L’amata e profumata salvia

Scritto da Giuseppe Capano il 6 maggio 2015 – 22:52 -

Salvia particolare 318Toccavo ieri alcune foglie appena staccate (per finire in alcune elaborazioni di nuovi piatti) da una pianta molto bella e rigogliosa, passandole tra le dita ho raccolto il loro profumo portandolo al naso.
La sensazione possente mi ha sorpreso ancora una volta come la prima volta, le erbe aromatiche tutte posseggono questa bella prerogativa, ma la salvia ha in più un collegamento naturale con quella natura mediterranea che ho vissuto sulla mia pelle da piccolo e per sempre mi porto dietro.
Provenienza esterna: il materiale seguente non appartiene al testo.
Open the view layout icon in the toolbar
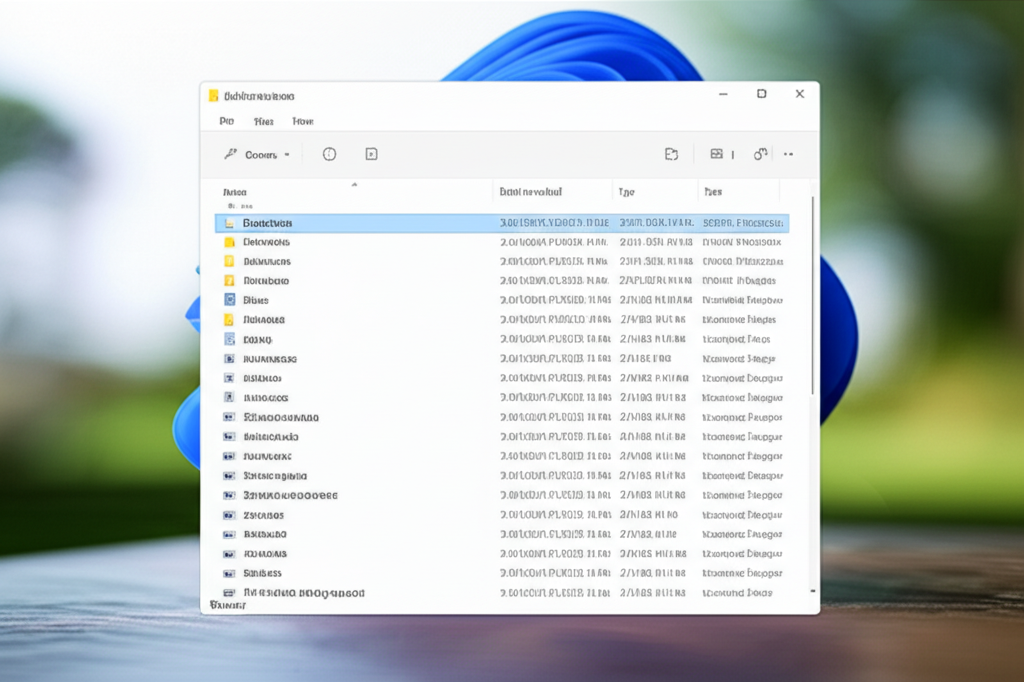 (716, 154)
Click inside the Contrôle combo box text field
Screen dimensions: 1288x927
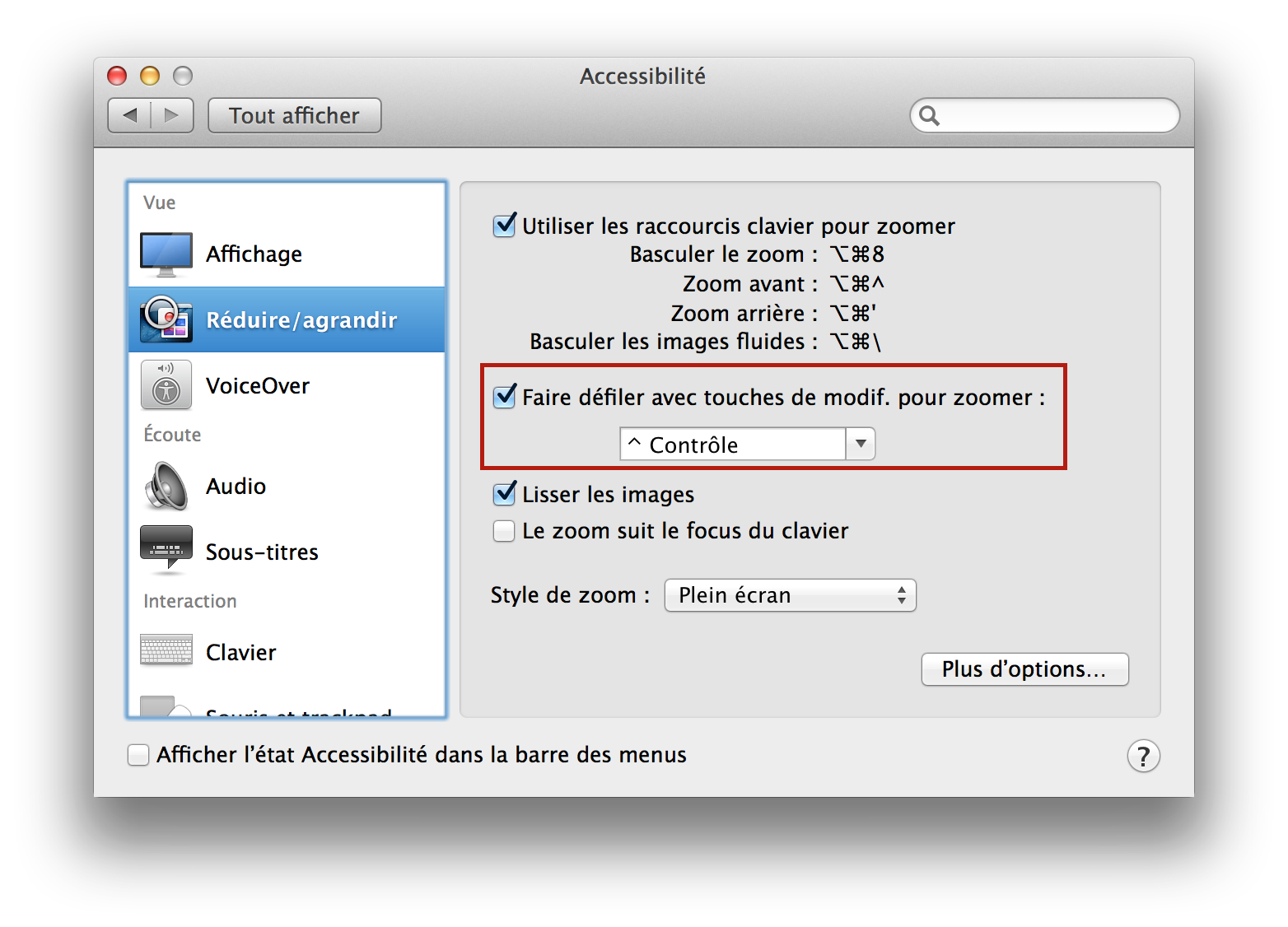pos(733,445)
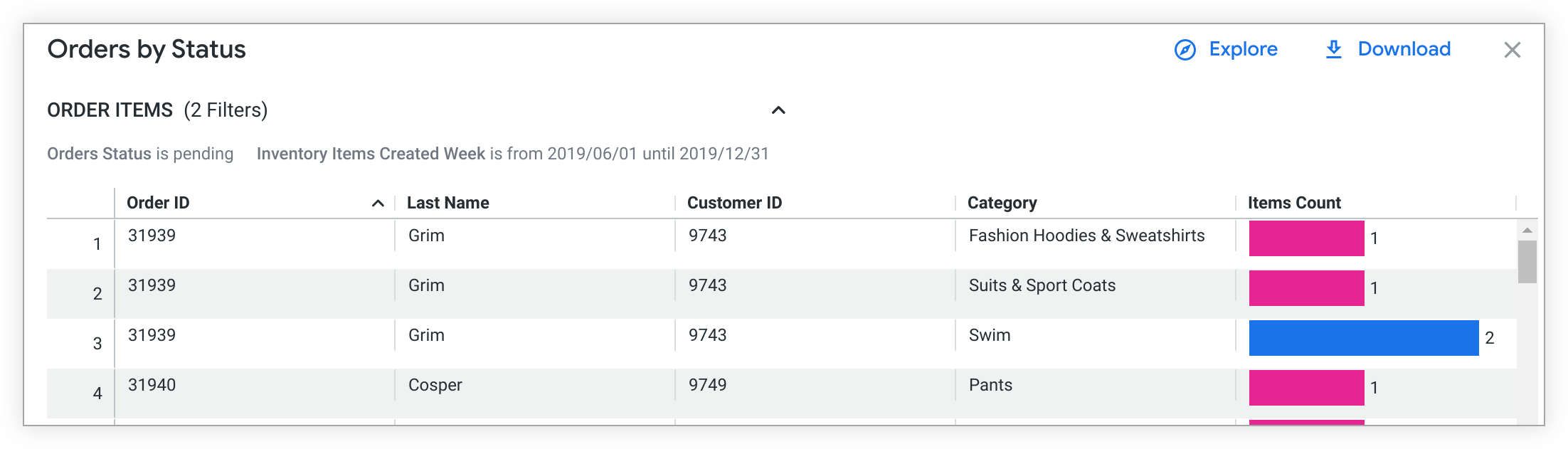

Ricominciando da una pianta di cui ho già parlato riprendo così un percorso che per varie ragioni ho interrotto alcuni anni fa sviluppando un tema che ritengo la base essenziale di ogni ricetta e piatto, la personalizzazione attraverso l’aromaticità di erbe e spezie.
Traccio allora nuovamente il bel profilo sensoriale della salvia e vi suggerisco all’atto pratico una semplice applicazione in cucina che poi se riesco cerco di tradurre in ricetta finita.
Come ricordavo la salvia è un profumato e tipico arbusto della macchia mediterranea che appartiene alla famiglia delle Labiate ed è uno degli aromi più ricorrenti nella cucina Italiana.
La pianta nella sua struttura e forma penso sia conosciuta praticamente da tutti, forse quello che poco si sa è che non ne esiste una sola varietà perché nel mondo se ne contano alcune centinaia di specie tra perenni, annuali e biennali diverse delle quali coltivate per solo scopo ornamentale.
Ma a noi interessa la salvia classica dei nostri orti e vasi che possiede foglie con un sapore molto personale e forte dove si riconoscono sfumature amare e dolci che spaziano dalla resina, al limone, alla menta, all’assenzio.
Queste aromatiche foglie si abbinano molto spesso agli alimenti ricchi di grassi dove riescono a rilasciare il meglio dei loro profumi, a tutte le verdure della famiglia delle cipolle, ai filetti di pesce bianco, ai legumi e per quanto in apparenza strano anche ai frutti invernali come mele e pere.
Poiché tende a prevalere sugli tutti gli altri aromi bisogna calibrare il dosaggio con cura o usarla unicamente da sola facendo attenzione a non sottoporla a temperature secche troppo elevate che tendono a bruciarla.
Una semplice idea di utilizzo può essere una cremosa fonduta di patate e formaggio alla salvia.
È sufficiente sbucciare e tagliare a dadini una patata bianca medio grande, coprirla con 250 ml di latte allungato con altrettanta acqua e lessarla per 15 minuti circa, aggiungere 100 g di formaggio morbido a scelta tagliato a dadini, lasciarlo sciogliere e frullare il tutto con 10-12 foglie di salvia fresca.
E appena possibile vedremo come tradurre in ricetta questo suggerimento trovando l’abbinamento giusto.